Разумеется, я снова пыталась дозвониться ему. Но линия была постоянно занята. Я с трудом поборола искушение сейчас же отправиться в «Ансонию» и устроить ему хорошую взбучку. Но вместо этого я притворилась мисс Олсон и позвонила Джеку. Он дал мне разумный совет: «Отстань от него. Пусть хотя бы несколько дней побудет один».
Он должен сам все осмыслить и привыкнуть к новой ситуации, — сказал Джек.
Но он сейчас в таком состоянии, что его опасно оставлять одного.
Он ведь не тронулся умом, так?
Нет, но он много пьет, по ночам шляется неизвестно где.
Он страдает. То, что случилось с ним, смерти подобно. И ты не мешай ему сейчас. Что бы ты ни сказала, это не покажется ему убедительным. Потому что сейчас он ни в чем не видит смысла.
Я не звонила Эрику три дня. Дождалась вечера пятницы. Как ни странно, его голос был бодрым и трезвым.
У меня новая работа, — сказал он.
Правда? — радостно воскликнула я.
Абсолютно. По сути, это даже больше чем работа — это вновь обретенное призвание.
Рассказывай.
Отныне я профессиональный скиталец.
Эрик…
Выслушай меня. Это такая фантастическая работа, такой продуктивный способ времяпрепровождения. Что я делаю весь день — это скитаюсь по городу. От кинотеатра к кинотеатру. Перекусываю за двадцать пять центов в «Автомате». Потом брожу в «Метрополитен» и Музее национальной истории, хожу, хожу, хожу. Поверишь: вчера я прошел пешком от 74-й улицы до Вашингтон-хайтс? И это заняло у меня около трех часов. Меня так и подмывало дойти до Клойстерса, но поскольку было три часа ночи…

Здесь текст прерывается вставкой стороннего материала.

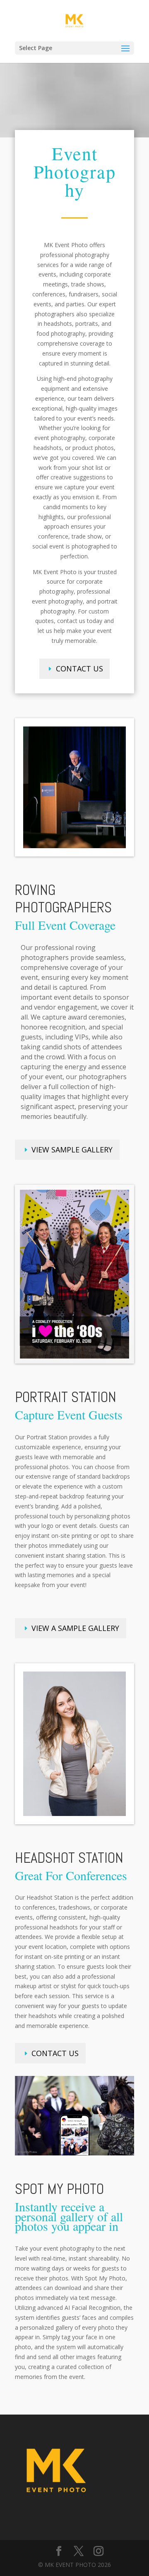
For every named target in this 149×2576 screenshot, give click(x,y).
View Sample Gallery (72, 1150)
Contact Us (79, 668)
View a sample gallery (75, 1628)
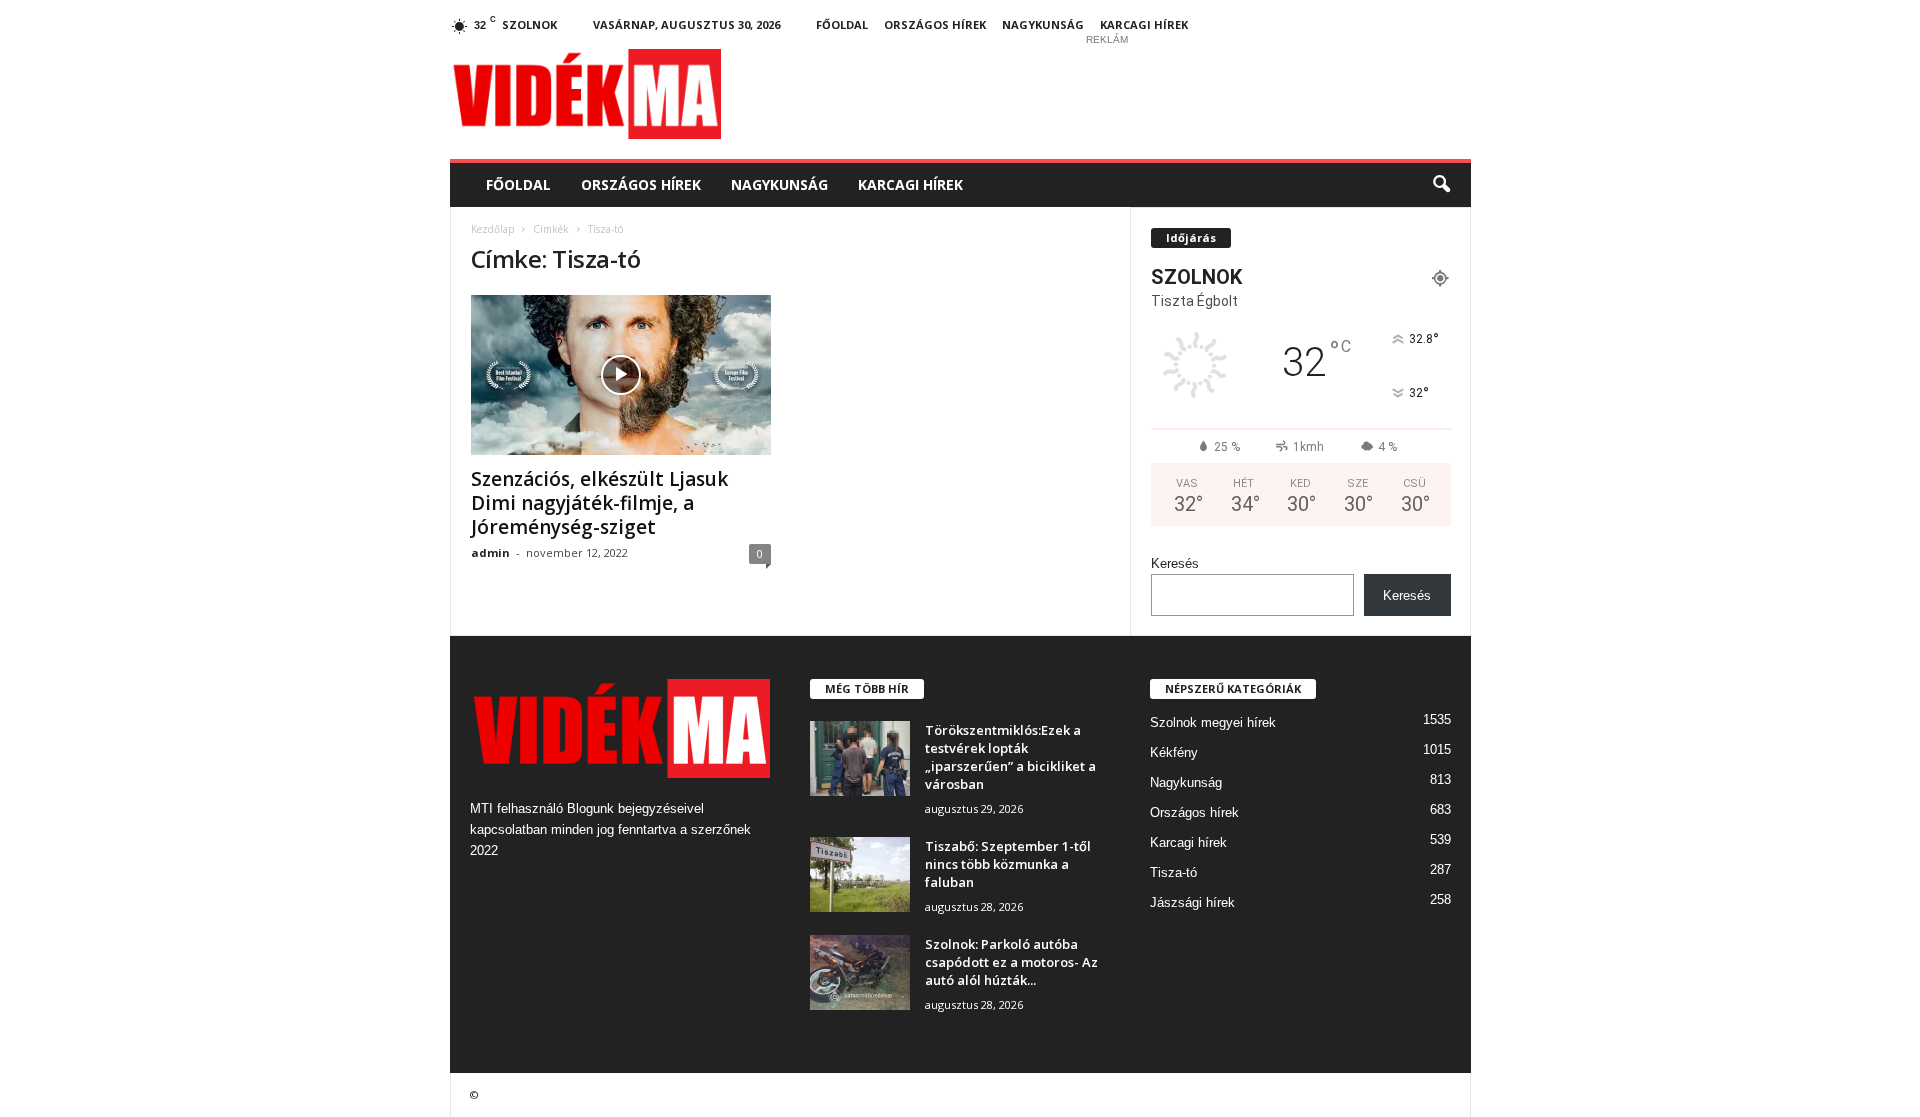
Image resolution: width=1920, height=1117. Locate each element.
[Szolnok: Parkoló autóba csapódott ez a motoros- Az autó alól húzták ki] (860, 972)
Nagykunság (1043, 24)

Ты ночью дошел до Вашингтон-хайтс? Ты в своем уме?
Я всего лишь выполнял свою работу скитальца.
Ты много выпил?
Пока я сплю, я вообще не пью. Но это еще не все новости с трудового фронта.
Неужели?
Да, есть еще одна, и потрясающая. Я решил не связываться с агентами, открыл телефонную книжку и предложил свои услуги пятерым знакомым комикам. И знаешь что? Все они отказались от моих предложений. А ведь это отнюдь не комики первой величины. Так, середнячки, которые выступают в третьесортных клубах. В общем, мои ставки упали так низко, что даже посредственности не желают со мной знаться.
Я уже не раз говорила тебе, что поначалу придется очень трудно. Но как только пройдут слушания Комиссии…
И я отсижу годик за решеткой…
Хорошо, предположим, что так. Предположим, тебя посадят. Это будет ужасно, но ты справишься. И когда закончится эта «охота на ведьм», тебя будут уважать не только за то, что ты никого не выдал, но и…
И
Его совершенно невозможно было переубедить. С таким же упрямством он отказывался встретиться со мной. Мне опять пришлось бежать в «Ансонию». И опять он ушел до того, как я там появилась. Прошли еще одни сутки, прежде чем я решилась снова позвонить ему. На этот раз я не стала выпытывать, где он провел ночь и день. Я старалась говорить по делу.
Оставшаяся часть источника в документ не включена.